→ SELECTED PASSAGE

United Microelectronics Corporation (UMC; ) is a Taiwanese company based in Hsinchu, Taiwan. It was founded as Taiwan's first semiconductor company in 1980 as a spin-off of the government-sponsored Industrial Technology Research Institute (ITRI).

Overview
UMC is best known for its semiconductor foundry business, manufacturing integrated circuits wafers for fabless semiconductor companies. In this role, UMC is ranked behind competitor TSMC. It has four 300 mm fabs, one in Taiwan, one in Singapore, one in China, and one in Japan.

UMC is listed on the Taiwan Stock Exchange as 2303. UMC has 12 manufacturing facilities worldwide, employing approximately 19,500 people.

UMC is a significant supplier to the automotive industry.

History

 On May 22, 1980, UMC was spun off from the Industrial Technology Research Institute and was formally established as the first private integrated circuit company in Taiwan.
 1983: TMC starts a joint research project with US based Vitelic.
 1985
 UMC was officially listed on the Taiwan Stock Exchange (code: 2303). It was the first listed semiconductor company in Taiwan. At that time, Morris Chang was its chairman. 
 UMC sets up a subsidiary, Unicorn Microelectronics Corporation (also abbreviated UMC), in the Silicon Valley to improve access to technology, signing joint research agreements with Mosel (later Mosel Vitelic) and Quasel.

→ AIM 1
Format the records below, from the line with "You are a GUI" up to and including the line with "PhD Academy (382, 1637)", as a JSON list of strings with one string per line and no blank lines.

→ GIVEN RECORDS
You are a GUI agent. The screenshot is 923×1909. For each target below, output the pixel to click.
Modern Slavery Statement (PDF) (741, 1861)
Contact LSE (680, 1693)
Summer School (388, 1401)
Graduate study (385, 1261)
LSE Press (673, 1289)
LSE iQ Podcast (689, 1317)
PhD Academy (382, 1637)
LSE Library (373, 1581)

...

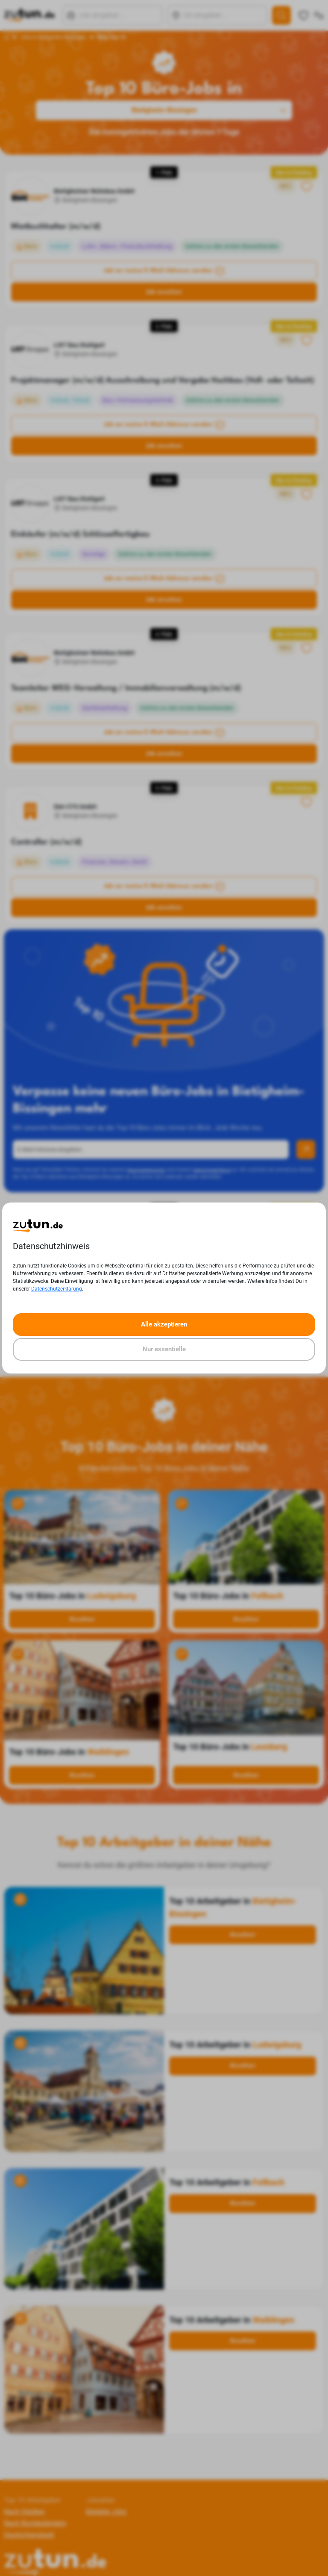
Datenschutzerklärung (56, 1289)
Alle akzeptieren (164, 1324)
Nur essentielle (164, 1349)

→ AIM 2
From the passage on United Microelectronics Corporation, write out the part from "UMC is a significant" up to and including "circuit company in Taiwan.", word for word.

→ ANSWER 1
[
  "You are a GUI agent. The screenshot is 923×1909. For each target below, output the pixel to click.",
  "Modern Slavery Statement (PDF) (741, 1861)",
  "Contact LSE (680, 1693)",
  "Summer School (388, 1401)",
  "Graduate study (385, 1261)",
  "LSE Press (673, 1289)",
  "LSE iQ Podcast (689, 1317)",
  "PhD Academy (382, 1637)"
]

→ ANSWER 2
UMC is a significant supplier to the automotive industry.

History

 On May 22, 1980, UMC was spun off from the Industrial Technology Research Institute and was formally established as the first private integrated circuit company in Taiwan.